#### PAGE EXTRACT
Simply inputting a prompt into ChatGPT is unlikely to produce an output over which the user can assert any proprietary rights, assuming there are any proprietary rights to be had over what is produced. Under English law, a work is only copyrightable if it is original. The meaning of original is simply “not copied” with some “labour, skill and judgement” having been expended (University of London Press Ltd v London Tutorial Press Ltd). To know whether a work produced by AI is just copied from other works or original, we need to know what the input was.

How do you know what was used as input?

The recent and final Beatles song, "Now and Then", which was released earlier this month is an elegant example of AI being used to produce a copyrightable work. For this groundbreaking song, AI was trained to recognise John Lennon’s voice, meaning recordings of John Lennon speaking and singing were used as the input. The AI was then able to isolate his voice from a poor quality demo tape recorded in 1977 into a new recording to be used with instrumentals from Sir Paul McCartney and Sir Ringo Starr.

#### PROVIDED DATA
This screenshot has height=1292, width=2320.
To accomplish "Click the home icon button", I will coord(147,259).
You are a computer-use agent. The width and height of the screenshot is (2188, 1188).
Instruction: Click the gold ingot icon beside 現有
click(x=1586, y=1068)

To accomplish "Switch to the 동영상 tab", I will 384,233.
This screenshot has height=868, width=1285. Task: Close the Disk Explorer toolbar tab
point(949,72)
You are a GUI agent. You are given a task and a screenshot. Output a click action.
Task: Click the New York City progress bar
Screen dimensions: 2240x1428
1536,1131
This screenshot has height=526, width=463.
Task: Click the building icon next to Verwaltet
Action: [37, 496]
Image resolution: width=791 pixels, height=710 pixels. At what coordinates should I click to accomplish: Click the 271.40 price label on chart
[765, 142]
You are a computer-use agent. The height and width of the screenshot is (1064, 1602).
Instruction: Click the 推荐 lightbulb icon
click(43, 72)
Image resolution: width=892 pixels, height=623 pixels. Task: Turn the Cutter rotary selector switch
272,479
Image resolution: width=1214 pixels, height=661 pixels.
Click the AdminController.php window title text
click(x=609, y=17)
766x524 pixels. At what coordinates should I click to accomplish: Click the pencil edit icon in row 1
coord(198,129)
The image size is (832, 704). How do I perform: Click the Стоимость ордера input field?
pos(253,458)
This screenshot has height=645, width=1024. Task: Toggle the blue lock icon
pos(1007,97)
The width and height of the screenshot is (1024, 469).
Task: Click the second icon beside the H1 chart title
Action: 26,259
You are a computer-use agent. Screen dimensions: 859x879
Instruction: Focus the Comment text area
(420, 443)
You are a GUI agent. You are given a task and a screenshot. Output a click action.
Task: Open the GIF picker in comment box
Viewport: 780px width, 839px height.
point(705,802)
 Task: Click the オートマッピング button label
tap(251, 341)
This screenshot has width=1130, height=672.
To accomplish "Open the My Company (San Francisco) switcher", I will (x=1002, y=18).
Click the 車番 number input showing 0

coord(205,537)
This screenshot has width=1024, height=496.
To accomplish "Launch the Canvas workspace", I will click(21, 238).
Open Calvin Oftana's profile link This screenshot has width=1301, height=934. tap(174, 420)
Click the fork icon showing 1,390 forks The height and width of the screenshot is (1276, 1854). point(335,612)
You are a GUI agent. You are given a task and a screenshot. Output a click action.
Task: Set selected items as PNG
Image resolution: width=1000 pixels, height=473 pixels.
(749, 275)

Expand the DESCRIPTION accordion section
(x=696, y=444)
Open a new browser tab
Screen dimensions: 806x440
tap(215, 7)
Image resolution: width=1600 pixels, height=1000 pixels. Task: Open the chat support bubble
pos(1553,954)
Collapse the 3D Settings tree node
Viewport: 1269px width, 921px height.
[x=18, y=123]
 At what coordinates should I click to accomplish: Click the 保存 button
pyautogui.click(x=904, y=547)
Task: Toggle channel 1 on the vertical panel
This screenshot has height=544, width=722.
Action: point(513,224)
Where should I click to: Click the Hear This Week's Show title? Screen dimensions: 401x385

#### ACTIVITY 1
Copy the stretch of the passage on AI and copyright from "Simply inputting a" through "the input was." word for word.
#### ACTIVITY 2
Write the next part of the passage on AI and copyright, starting after its final sentence.

#### ANSWER AREA 1
Simply inputting a prompt into ChatGPT is unlikely to produce an output over which the user can assert any proprietary rights, assuming there are any proprietary rights to be had over what is produced. Under English law, a work is only copyrightable if it is original. The meaning of original is simply “not copied” with some “labour, skill and judgement” having been expended (University of London Press Ltd v London Tutorial Press Ltd). To know whether a work produced by AI is just copied from other works or original, we need to know what the input was.

#### ANSWER AREA 2
In contrast, AI like ChatGPT is trained on a huge volume of data. It is therefore exceptionally difficult to trace what data was used to produce a specific output. It is possible to ask ChatGPT to cite its sources, however the sources it cites may not actually exist, as it may just produce a jumble of letters that look like a URL, for example, and there is no way to confirm that any real sources cited are the only ones which have been used.

Going one step further, what do we mean by used? ChatGPT has been trained on reams of data so that it can write like a human being. Requesting a source from ChatGPT is like asking me to cite every teacher I have ever had, as well as everything I have ever read, which taught me to write how I write today.

What about Machine Learning? Who owns its output?

As machines are getting more and more advanced, their output is exhibiting the ability to mimic intelligent human behaviour. When machines can learn without having to be programmed or prompted, it is possible that the machine alone might produce something which is “original” for the purposes of Intellectual Property Law.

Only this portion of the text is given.